Joseph Piller (1890–1954), conservateur
Joseph Piller étudie d’abord à Fribourg (école primaire, Collège Saint-Michel), puis au Collège d’Einsiedeln, où il obtient sa maturité (1910). Il suit ensuite les cours de l’Université de Fribourg (1910–1913), où il obtient sa licence en droit (1913). Il effectue deux semestres de droit à l’étranger : l’un à Munich, l’autre à Paris (1914). Ses études sont perturbées par les mobilisations, mais il décroche son doctorat en droit en 1917. Il effectue son stage chez Me Louis Bourgknecht fils et il obtient son brevet d’avocat en 1918. Sa carrière militaire le mènera au grade de major, commandant du bataillon de montagne 17 (1927–1930). Il est aussi auditeur militaire.
Il exerce le métier d’avocat et de journaliste, mais il est appelé à la chaire de droit public à l’Université de Fribourg en 1919 et Piller enseigne aussi le droit administratif et le droit ecclésiastique. Professeur extraordinaire en 1919, professeur ordinaire en 1924. Il rédige maints articles scientifiques ainsi que les Eléments de droit et d’instruction civique à l’usage des écoles du canton de Fribourg. Il est chargé en 1923 de préparer, avec le professeur Von Overbeck, un avant-projet de Code pénal fribourgeois et, en 1926, il entreprend l’élaboration du Code de procédure pénale.
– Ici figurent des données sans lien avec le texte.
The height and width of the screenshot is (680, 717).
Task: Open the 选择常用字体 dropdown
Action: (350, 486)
Piller est élu au Tribunal fédéral en 1926. Il garde ses cours à l’Université de Fribourg en renonçant à tout traitement. A Mon-Repos, il siège d’abord à la IIe section civile de la haute cour helvétique (Code civil suisse, droit de la famille). En 1928, il devient membre de la Chambre de droit public et administratif.
Piller est contacté par le conseiller fédéral Jean-Marie Musy lorsque le conseiller d’Etat Perrier se retire du Gouvernement en 1932. Piller est déjà intéressé par les affaires universitaires : il est entré, en 1920, au comité de l’Association des Amis de l’Université (AAU). Il pousse à l’introduction d’une deuxième année de médecine (1924), commençant à rassembler des fonds. Constatant que l’Université est à l’étroit dans le Lycée du Collège Saint-Michel, il est chargé, avec les députés Perrier et Bays, de contacter le Conseil communal de la capitale pour qu’il cède le terrain du cimetière de Miséricorde (1926). Ils obtiennent gain de cause en 1928. Piller est élu président de l’AAU, le 16 décembre 1928.
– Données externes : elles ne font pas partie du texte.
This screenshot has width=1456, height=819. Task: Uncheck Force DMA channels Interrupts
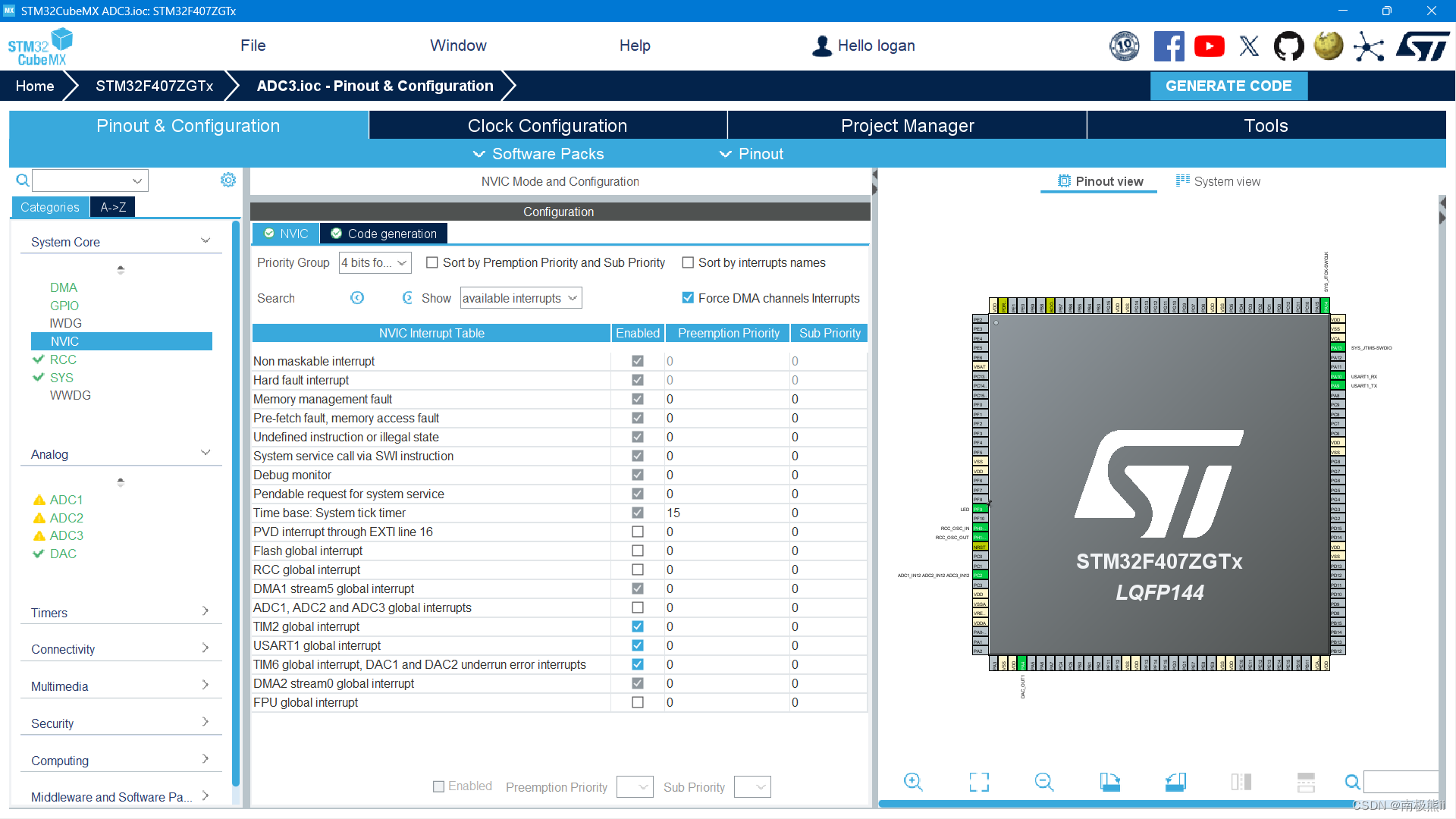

Piller dirige l’Instruction publique de 1933 à 1946. Il fait notamment passer le Règlement général des écoles primaires de 1942. Il défend avec succès la loi du 7 février 1945 instituant l’assurance-maladie obligatoire pour les élèves du secondaire et des écoles professionnelles. Il modernise l’Ecole normale et la transfère d’Hauterive (le monastère médiéval est rendu aux moines) dans la capitale. Il préside la Fédération internationale de l’enseignement ménager (1933–1954).
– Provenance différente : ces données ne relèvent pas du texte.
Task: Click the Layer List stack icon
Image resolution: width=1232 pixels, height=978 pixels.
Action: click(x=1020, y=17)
C’est cependant l’Université de Fribourg qui bénéficie de l’énergie de son professeur en congé (1933–1947). Il fait passer un décret chargeant le Conseil d’Etat d’organiser l’enseignement médical propédeutique (14 mai 1937), l’Etat payant un dixième (50 000 francs) du bâtiment nécessaire à cette activité et les Amis de l’Université prenant en charge la plus grosse part en puisant dans leurs réserves. L’Etat reçoit ainsi les locaux abritant les instituts de chimie, botanique et anatomie. Piller obtient un crédit de 597 000 francs (20% des coûts), le 22 novembre 1939, pour aider l’AAU à construire les bâtiments de Miséricorde. Le Conseil d’Etat est autorisé à prêter jusqu’à 2 millions de francs à cette association. Les coûts de cet ouvrage explosent : 1,6 million de francs au départ, 5,7 millions à la fin des travaux, de grosses surprises géologiques expliquant en grande partie ce surcoût. Piller est alors soupçonné de mégalomanie. On l’accuse à tort d’avoir soutenu de prétendus professeurs nazis à l’Université.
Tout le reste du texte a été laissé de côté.